Science, technology & design
Sensor motes are tiny coin-sized devices that sense what’s going on in the physical world and send information to the people that need to know. In other words, they are the eyes and ears that link the real world with the virtual. For example, if you own a sewer or an oil pipeline you need to know if there’s been a leak or if someone has been tampering with your network. Traditionally this meant sending an engineer out to inspect the pipe work in person, which was time consuming and costly. Not anymore. Simply sprinkle your pipe network with tiny motes and they will spring into life and tell you what’s happening if and when required. We’re already familiar with video surveillance and motion detectors but this is dumb technology compared to what these little critters can do. Primary applications are industrial processes and installations but who knows where they’ll end up.
Ref: Red Herring (US), 19 December 2005, ‘Top 10 trends: sensor motes’, www.redherring.com
Links: sensor motes, RFID, monitoring, telemetry, networks
The rise of the clones
First there was Dolly the sheep (c 1996). Since then we’ve cloned mice, cows, rabbits and even horses. Now a South Korean research laboratory has created the world’s first cloned dog (an Afghan hound) which Time magazine (US) recently voted the ‘invention of the year’. Why all the fuss? Primarily because cloning dogs is actually quite difficult and also because if you can clone a dog you can pretty much clone anything. The procedure involved taking a single cell from the ear of an adult dog and then injecting a skin cell into an empty donor egg, which was then transferred to a surrogate dog mother. So what’s next? A human clone isn’t far away although it’s unlikely that this will come from a US or Western laboratory due to the cloud of legal and ethical questions. While we’re on the subject of dogs, designer dogs are very much flavour of the month at the moment. Business Week recently voted designer dogs (eg, puggles and labradoddles) one of its ‘best ideas’ for 2005 but we can expect a backlash on this idea as animal rights activists point out that a dog is for life – and not just a quarterly fashion statement.
Ref: Time (US) 21 November 2005, ‘The Most amazing inventions 2005: Dogged pursuit’. www.time.com Business Week (online) 6 January 2005, ‘Best of 2005: Ideas, How much is that (designer) doggie in the window?’ www.businessweek.com
Links: clones, dogs
Nature versus nurture
Epigenetics is the emerging field which studies how particular genes act based on chemical and environmental factors. It’s significant because previously scientists thought that genes (and the DNA from which they’re made) are ‘fixed’ – in other words, DNA is destiny. The new theory is that environmental factors can influence how a specific gene acts. Moreover, the so-called ‘junk DNA’ that makes up 98% of all DNA possibly isn’t junk at all and can influence cell function. On a related note, there are a small but growing number of people looking into how genetics may influence behaviour. For example, is there a criminal gene and if so can it be changed using genetic treatments?

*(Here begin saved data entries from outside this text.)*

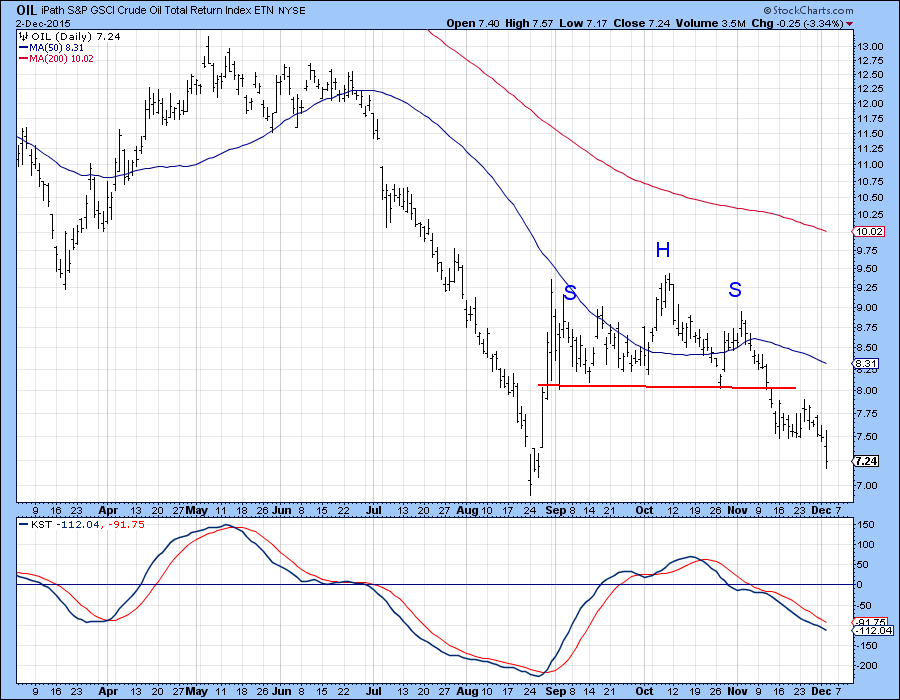900x700 pixels.
Task: Click the 10.02 MA(200) axis tag
Action: point(867,231)
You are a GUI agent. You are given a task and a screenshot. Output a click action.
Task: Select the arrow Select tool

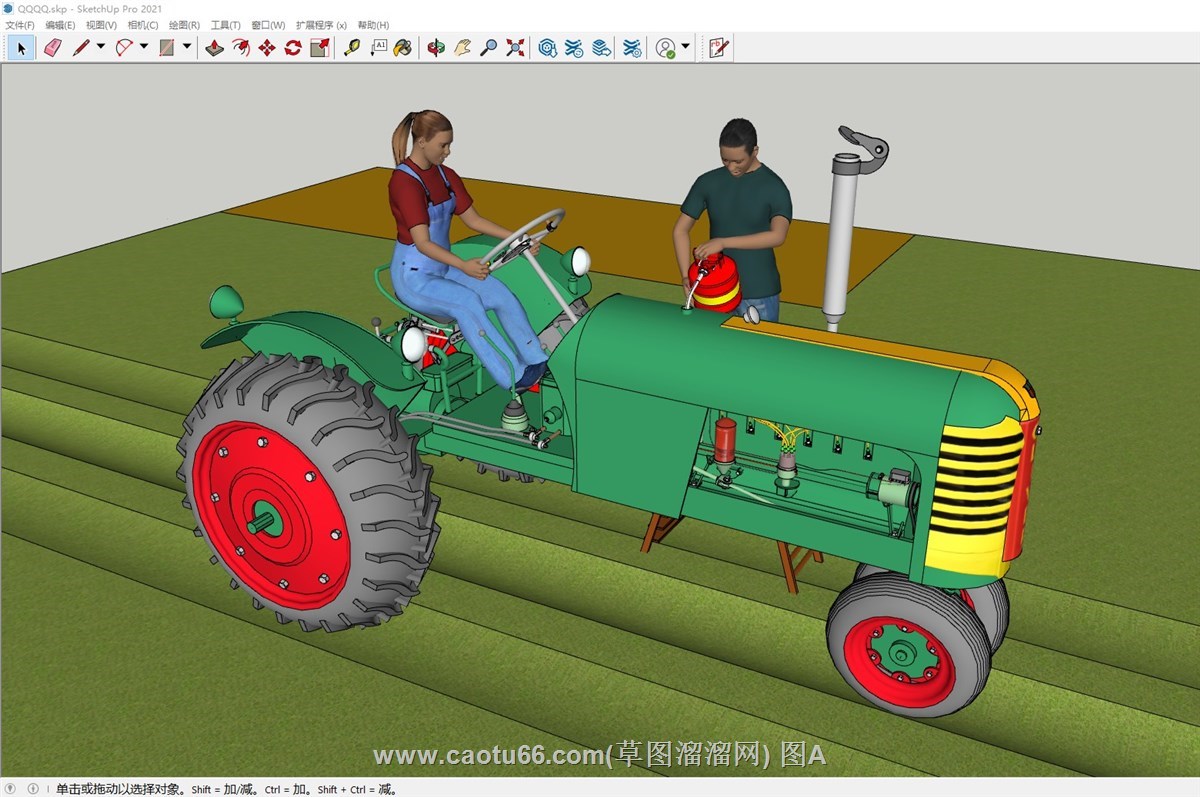click(21, 47)
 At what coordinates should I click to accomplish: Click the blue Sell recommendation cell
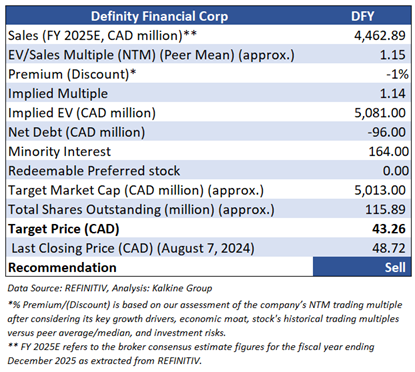tap(362, 267)
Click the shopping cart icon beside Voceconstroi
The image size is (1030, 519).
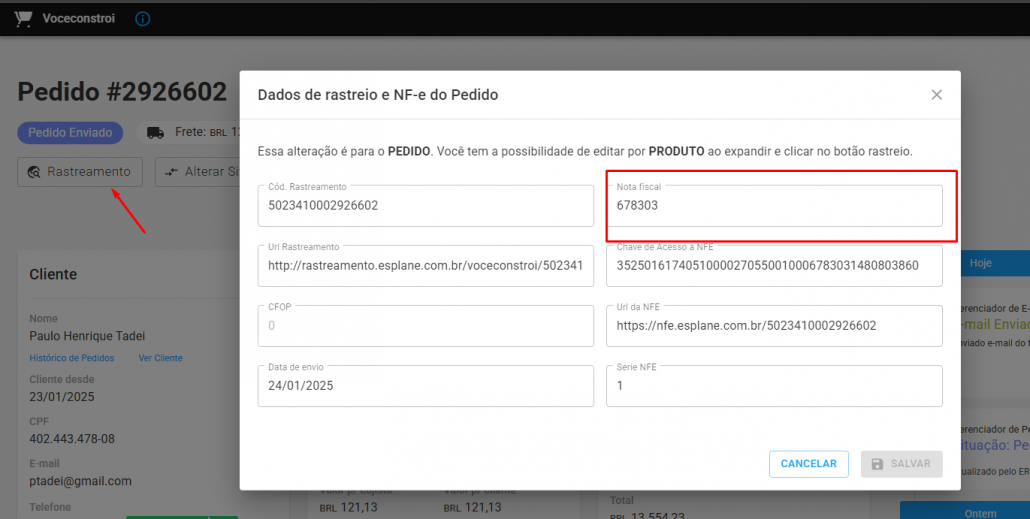point(22,18)
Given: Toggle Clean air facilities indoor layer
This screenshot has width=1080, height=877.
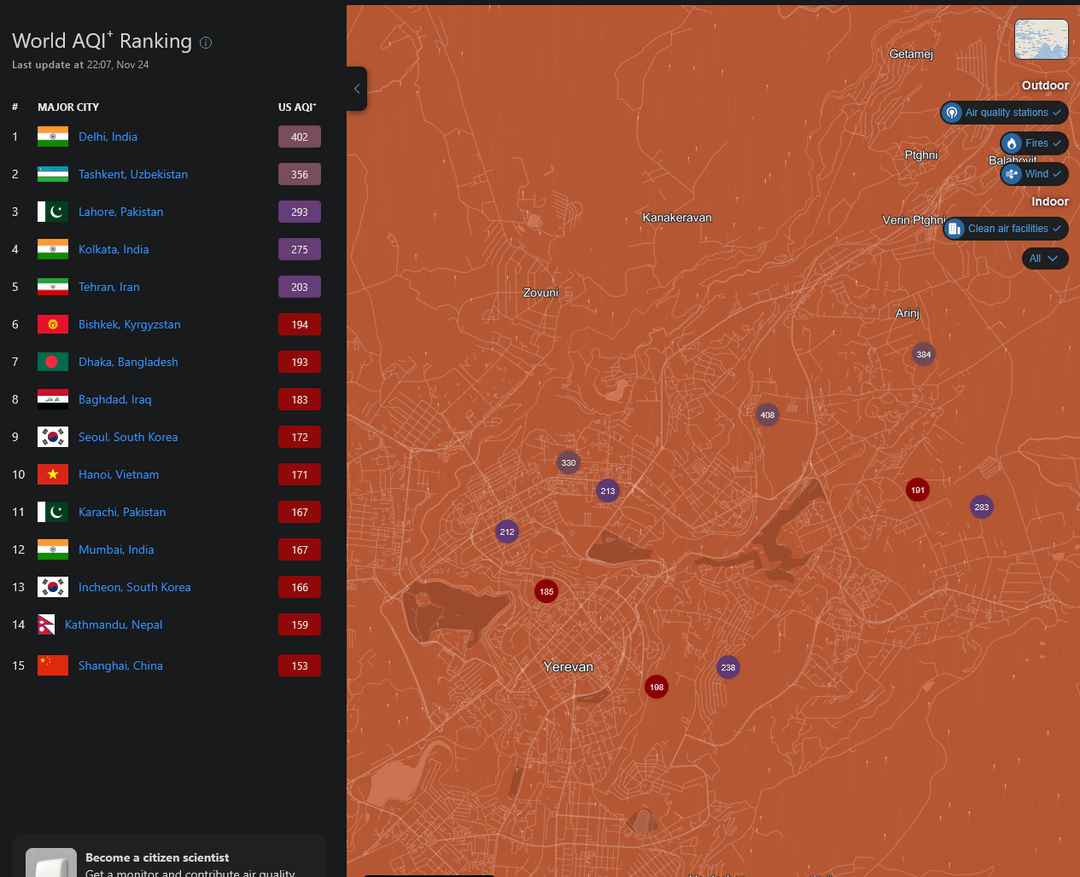Looking at the screenshot, I should coord(1005,229).
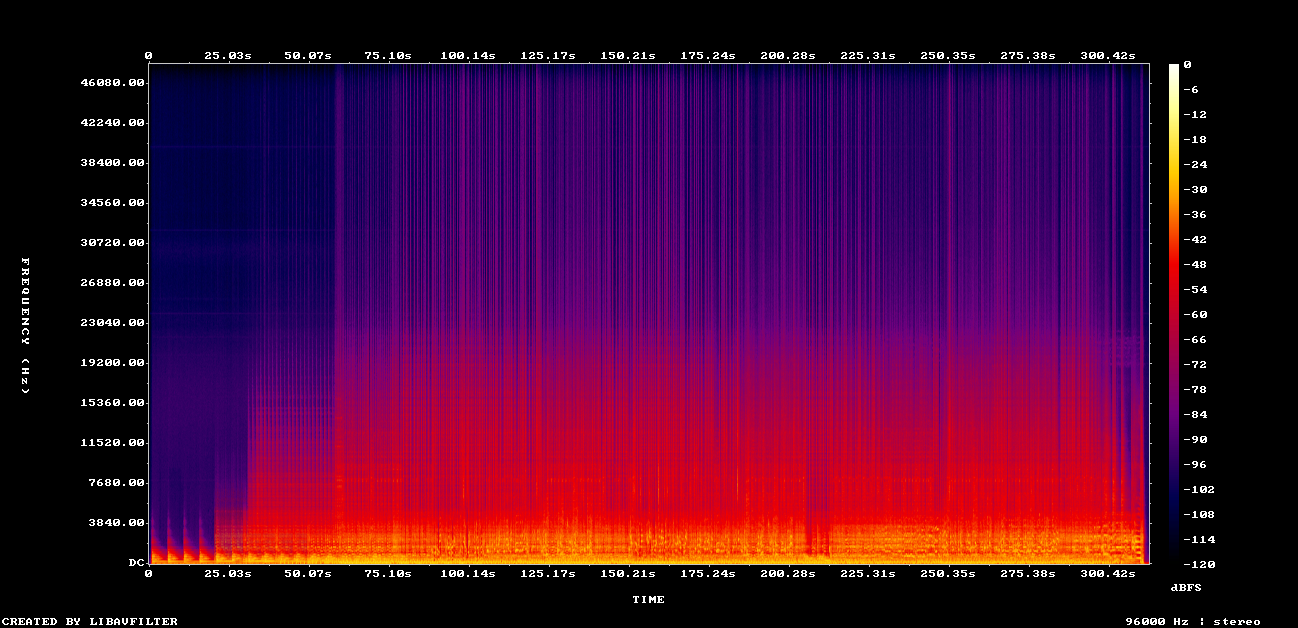Click the 100.14s label on top time axis
The width and height of the screenshot is (1298, 628).
point(468,56)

Ref: Business Week (online) 19 December 2005, ‘Best of 2005: Idea ‘DNA is not necessarily destiny after all’. www.businessweek.com
Links: epigenetics, DNA
Top technological trends
Here’s yet another list of what’s going to be hot in 2006, this time from the folks at the San Jose Mercury News c/o Siliconvalley.com.
1.Wireless networks – what started off as hot spots and soon spread to hot zones will soon cover entire cities. Also expect the slow emergence of wi-max to replace wi-fi.
2. Cell phone ubiquity – they’ll be everywhere and do everything.
3. Internet phone calls – coming to you from Google, Yahoo and Microsoft.
4. Web offices – the contents of your office (emails, documents, spreadsheets, files) will all move onto the web and be accessible from anywhere (yes, even from home).
5. Stem-cell research (if the ethical and legal wrangles get sorted out).
6. Flu vaccines – is HN51 bird flu panic the new Y2K? Let’s hope so.
7. Mini multi-nationals – small start-ups will go global from day one.
8. Videoblogs – a picture tells a thousand words, especially for Gen Y.
9. On-demand video – why let all those old TV shows and movies go to waste?
10. Clean tech investing – expect solar power and water treatment to be hot.